A year after she passed was the first time I shared anything in regards to Velcro the Ninja Kat in a more official manner, with the release of that initial trailer. And it was later that month, 10 years ago today, in which that childhood dream became a reality, and Velcro's own legacy had been cemented with the release of Velcro: The Ninja Kat.
And that's what today is all about! But we're not relegating the celebrations to just a mere day. We'll be celebrating 10 years all year long, and it starts with the release of Velcro the Ninja Kat: The Complete Edition, a compilation of all five books, featuring updated text. It's taken longer than I would've liked to get this new edition released, but it's coming sooner rather than later, and will be followed up with even more surprise releases to come throughout the year.
And as to where Velcro the Ninja Kat will go from here? Well, without saying too much, let's just say that while the Ninja Kat's tale may be told, a legacy lives on, and there are still yet more stories to be told, in more ways to come.

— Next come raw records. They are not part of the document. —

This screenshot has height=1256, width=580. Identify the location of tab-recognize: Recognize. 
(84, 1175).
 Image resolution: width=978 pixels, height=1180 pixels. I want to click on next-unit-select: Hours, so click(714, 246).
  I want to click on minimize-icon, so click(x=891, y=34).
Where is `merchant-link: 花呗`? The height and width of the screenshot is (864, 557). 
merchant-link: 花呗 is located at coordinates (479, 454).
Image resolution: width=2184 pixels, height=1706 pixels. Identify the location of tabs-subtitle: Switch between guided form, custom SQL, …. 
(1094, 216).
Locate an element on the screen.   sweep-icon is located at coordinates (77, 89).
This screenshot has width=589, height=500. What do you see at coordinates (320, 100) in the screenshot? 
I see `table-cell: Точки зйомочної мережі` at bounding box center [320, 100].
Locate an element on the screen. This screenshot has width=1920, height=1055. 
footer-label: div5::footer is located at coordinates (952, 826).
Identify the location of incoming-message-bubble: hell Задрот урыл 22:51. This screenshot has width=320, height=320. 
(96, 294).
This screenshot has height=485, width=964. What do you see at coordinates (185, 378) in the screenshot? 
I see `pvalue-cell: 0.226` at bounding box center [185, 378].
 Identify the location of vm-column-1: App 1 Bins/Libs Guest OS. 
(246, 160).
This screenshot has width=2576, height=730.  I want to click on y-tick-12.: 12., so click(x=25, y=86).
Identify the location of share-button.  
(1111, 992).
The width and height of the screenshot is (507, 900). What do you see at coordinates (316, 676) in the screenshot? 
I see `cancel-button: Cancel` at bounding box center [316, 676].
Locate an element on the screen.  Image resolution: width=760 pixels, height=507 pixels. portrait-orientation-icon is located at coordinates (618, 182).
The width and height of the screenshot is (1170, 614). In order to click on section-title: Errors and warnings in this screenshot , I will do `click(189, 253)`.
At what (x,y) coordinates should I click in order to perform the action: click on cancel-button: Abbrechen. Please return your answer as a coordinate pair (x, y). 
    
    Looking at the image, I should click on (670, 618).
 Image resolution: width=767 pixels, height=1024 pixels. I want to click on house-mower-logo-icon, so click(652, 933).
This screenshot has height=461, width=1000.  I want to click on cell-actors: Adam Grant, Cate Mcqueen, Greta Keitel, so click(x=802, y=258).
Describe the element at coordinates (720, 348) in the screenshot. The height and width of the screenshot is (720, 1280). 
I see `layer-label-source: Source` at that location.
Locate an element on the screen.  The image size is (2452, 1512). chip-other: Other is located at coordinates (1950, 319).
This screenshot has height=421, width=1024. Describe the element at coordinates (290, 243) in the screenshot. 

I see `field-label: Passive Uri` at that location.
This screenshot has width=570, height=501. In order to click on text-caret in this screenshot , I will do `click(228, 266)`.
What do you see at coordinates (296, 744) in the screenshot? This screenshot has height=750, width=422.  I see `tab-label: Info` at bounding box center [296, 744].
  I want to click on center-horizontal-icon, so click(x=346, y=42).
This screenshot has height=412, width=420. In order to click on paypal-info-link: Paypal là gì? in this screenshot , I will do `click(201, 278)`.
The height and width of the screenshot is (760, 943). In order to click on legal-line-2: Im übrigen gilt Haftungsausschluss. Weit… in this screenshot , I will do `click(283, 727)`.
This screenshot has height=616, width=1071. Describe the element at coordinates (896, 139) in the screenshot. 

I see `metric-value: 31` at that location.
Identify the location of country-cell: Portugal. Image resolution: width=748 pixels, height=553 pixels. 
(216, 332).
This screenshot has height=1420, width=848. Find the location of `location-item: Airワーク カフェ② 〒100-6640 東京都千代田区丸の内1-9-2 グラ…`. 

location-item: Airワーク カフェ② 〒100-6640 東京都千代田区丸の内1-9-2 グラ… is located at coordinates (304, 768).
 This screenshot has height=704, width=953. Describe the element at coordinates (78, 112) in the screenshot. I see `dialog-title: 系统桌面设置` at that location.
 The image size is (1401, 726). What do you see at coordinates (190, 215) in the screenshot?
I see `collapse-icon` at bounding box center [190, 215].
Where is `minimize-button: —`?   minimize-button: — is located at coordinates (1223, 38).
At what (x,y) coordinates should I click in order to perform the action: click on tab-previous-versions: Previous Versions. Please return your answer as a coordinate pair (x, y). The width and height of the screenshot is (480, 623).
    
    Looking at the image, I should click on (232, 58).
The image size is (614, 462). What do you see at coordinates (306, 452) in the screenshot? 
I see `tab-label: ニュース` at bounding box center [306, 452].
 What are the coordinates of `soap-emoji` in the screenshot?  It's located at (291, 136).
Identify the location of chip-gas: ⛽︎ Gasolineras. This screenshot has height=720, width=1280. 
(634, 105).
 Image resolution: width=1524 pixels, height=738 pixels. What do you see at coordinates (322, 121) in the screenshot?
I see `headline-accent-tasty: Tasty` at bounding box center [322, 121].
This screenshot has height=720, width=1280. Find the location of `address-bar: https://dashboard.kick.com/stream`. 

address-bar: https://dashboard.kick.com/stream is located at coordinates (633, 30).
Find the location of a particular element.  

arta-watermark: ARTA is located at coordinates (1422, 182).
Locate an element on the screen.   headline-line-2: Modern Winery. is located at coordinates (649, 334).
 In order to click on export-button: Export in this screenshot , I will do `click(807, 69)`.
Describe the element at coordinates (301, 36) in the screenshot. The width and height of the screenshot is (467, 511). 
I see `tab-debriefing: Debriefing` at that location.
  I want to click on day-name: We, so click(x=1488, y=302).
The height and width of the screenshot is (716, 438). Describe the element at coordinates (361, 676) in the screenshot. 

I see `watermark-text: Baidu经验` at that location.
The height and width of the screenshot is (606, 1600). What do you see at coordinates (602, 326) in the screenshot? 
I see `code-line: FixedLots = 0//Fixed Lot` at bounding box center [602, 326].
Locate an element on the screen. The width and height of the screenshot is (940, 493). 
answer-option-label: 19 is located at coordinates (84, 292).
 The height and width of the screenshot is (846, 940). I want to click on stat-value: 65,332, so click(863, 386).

I'd like to now take this opportunity to thank everyone who has joined me along the way throughout these 10 years and more. In addition to everyone I've already mentioned, I need to give a huge shout out to my Uncle Bob and Aunt Laurie, whose contributions to my novels truly cannot be measured. Thank you Mom, thank you Dad, and thank you to my family and friends who have been there for me and helped me out over the years. Thank you to everyone who's read my books, and to everyone who has continued to join us along this journey over the years.